Franka Dietzsch wird wohl nicht zum deutschen Olympia-Aufgebot gehören. Die dreimalige Diskus-Weltmeisterin steht knapp einen Monat vor dem Auftakt in Peking (8. - 24. August) offenbar vor einem Olympiaverzicht.

"Ich würde die Chancen auf ihren Start jetzt mit 10:90 einstufen. Vor zehn Tagen standen sie noch 50:50. Es sieht nicht danach aus, als dass es noch ein Wunder gibt", sagte Dietzsch-Trainer Dieter Kollark am Sonntag dem Sport-Informations-Dienst (sid) zur Situation der Neubrandenburgerin.

Franka Dietzsch, die den Frühsommer mit Bluthochdruck kämpfte und nur einen Wettkampf (59,47m) bestritt, hatte bei der Absage ihres Starts für die deutschen Meisterschaften am ersten Juli-Wochenende in Nürnberg erklärt: "Das Problem ist durch Medikamente deutlich besser geworden. Aber seit eineinhalb Wochen macht mein linker Fuß verstärkt Schwierigkeiten. Die Schmerzen waren auch vorher da, aber längst nicht so schlimm."

Dietzsch kann nur Standwürfe absolvieren

Laut Kollark hat sich die Situation der 40-Jährigen zwar nicht verschlechtert, "aber die Zeit läuft uns weg. Wenn es in einer Woche nicht besser wird, kann sie Olympia vergessen. Sie müsste jetzt schon werfen können. Wir konnten vergangene Woche nicht viel trainieren, es waren nur einige Standwürfe möglich."

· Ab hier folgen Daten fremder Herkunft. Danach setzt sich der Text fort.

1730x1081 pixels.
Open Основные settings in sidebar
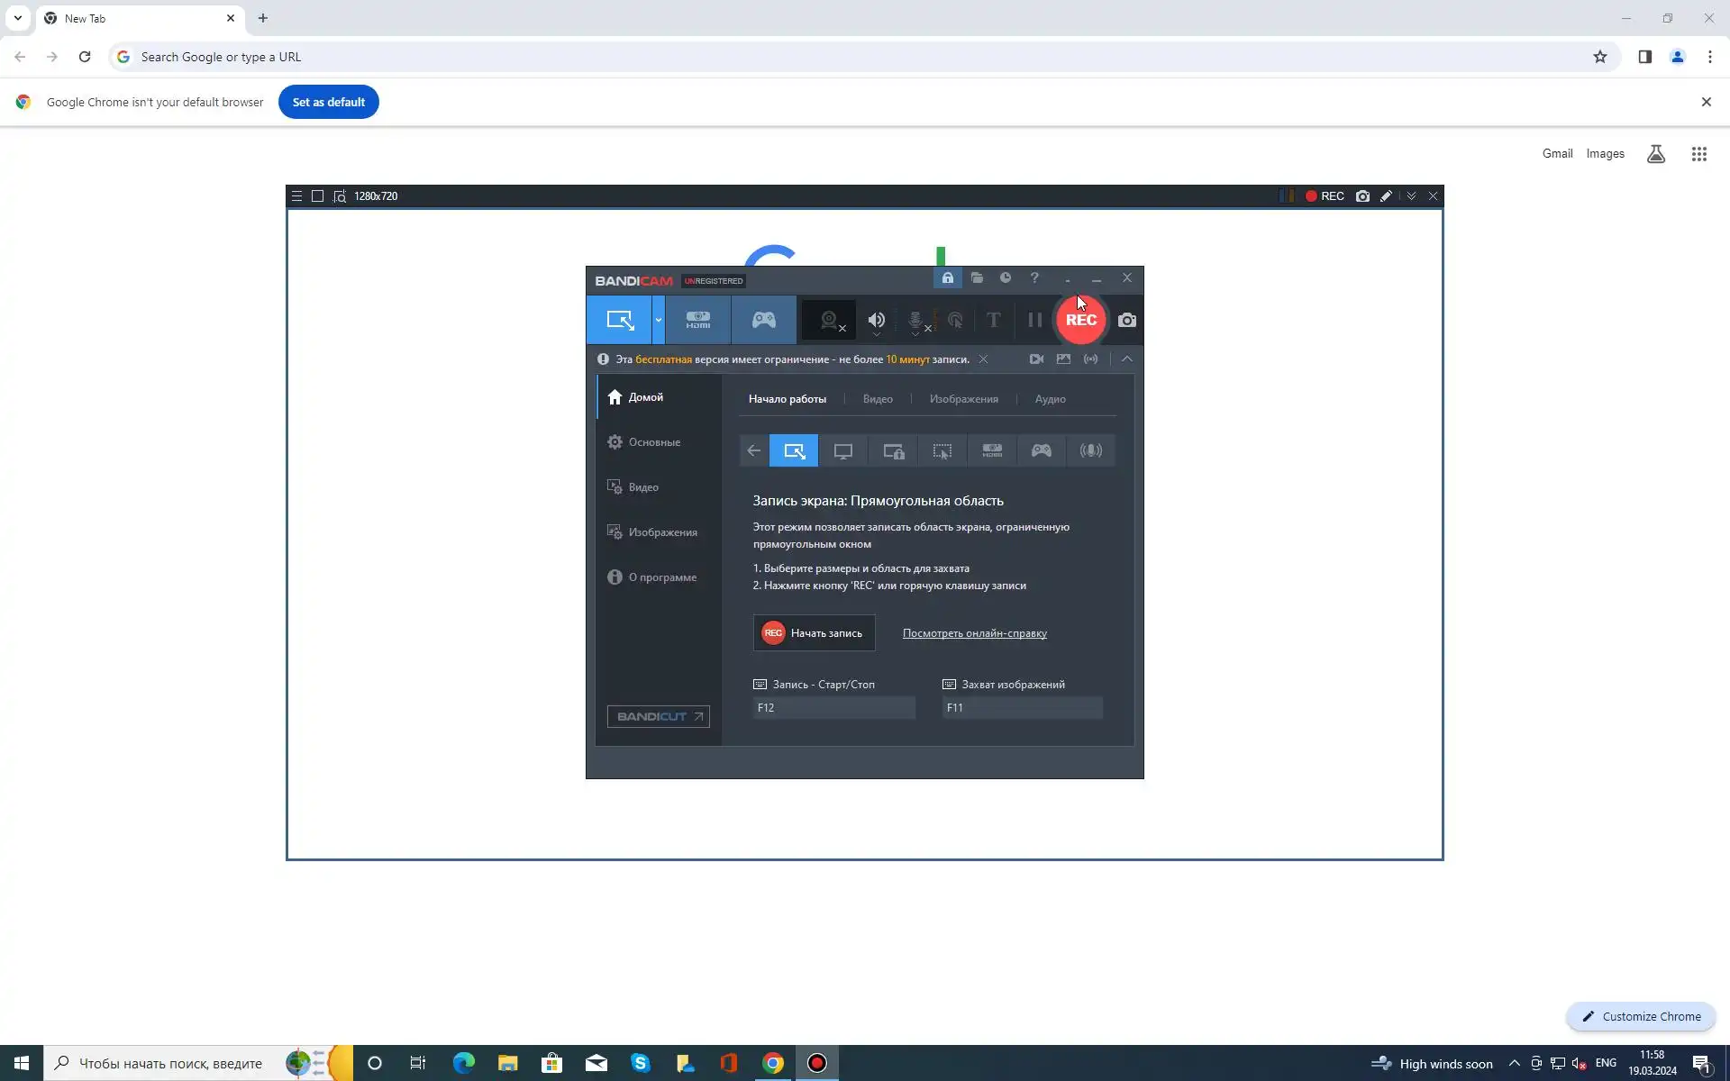click(x=654, y=442)
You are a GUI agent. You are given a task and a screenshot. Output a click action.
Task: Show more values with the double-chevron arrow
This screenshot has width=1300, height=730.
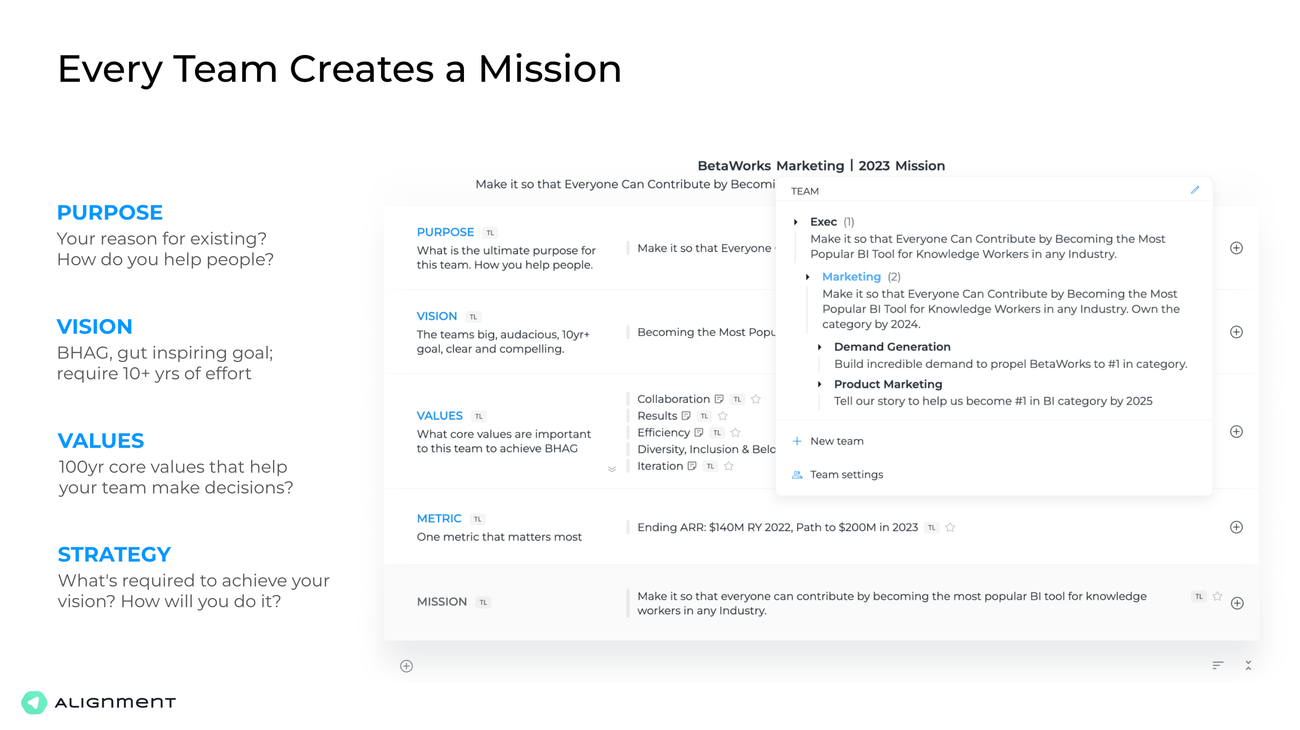(x=612, y=468)
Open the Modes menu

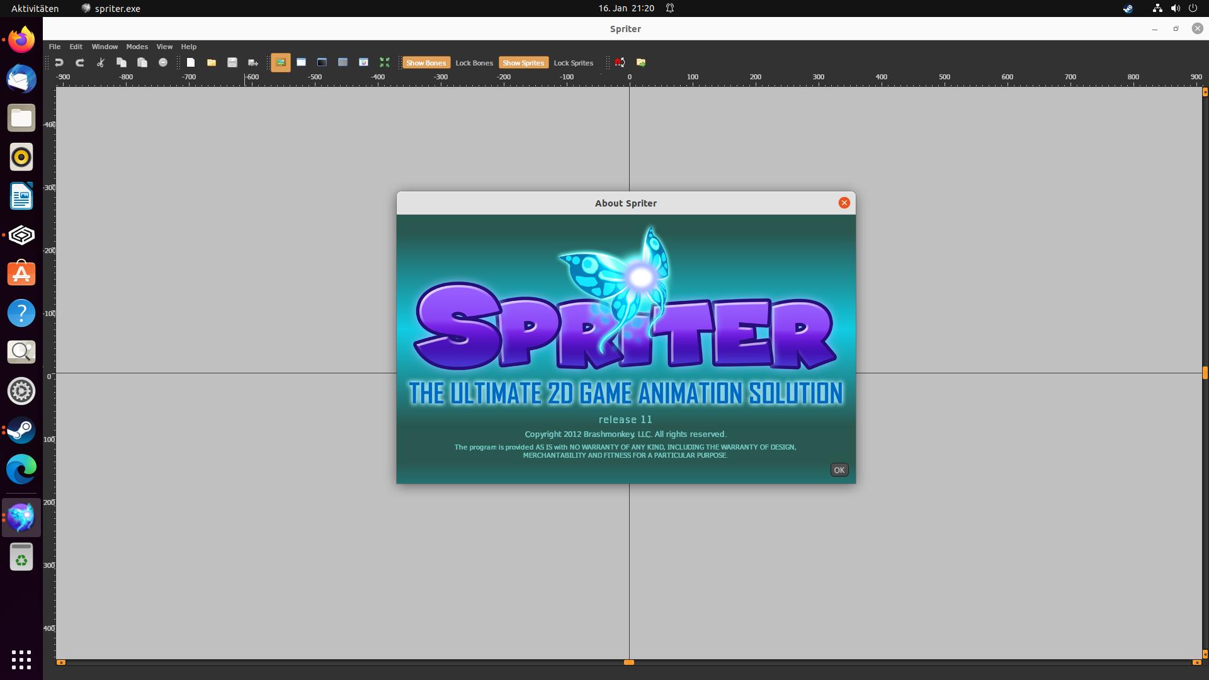pos(137,46)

Kollark will vor der Nominierung, die der Deutsche Olympische Sportbund (Dosb) am Montag vornimmt und am Dienstag bekannt gibt, die Situation mit Cheftrainer Jürgen Mallow vom Deutschen Leichtathletik-Verband (DLV) erörtern. Möglicherweise fällt dann in Abstimmung mit Franka Dietzsch schon die Entscheidung über den Olympia-Verzicht.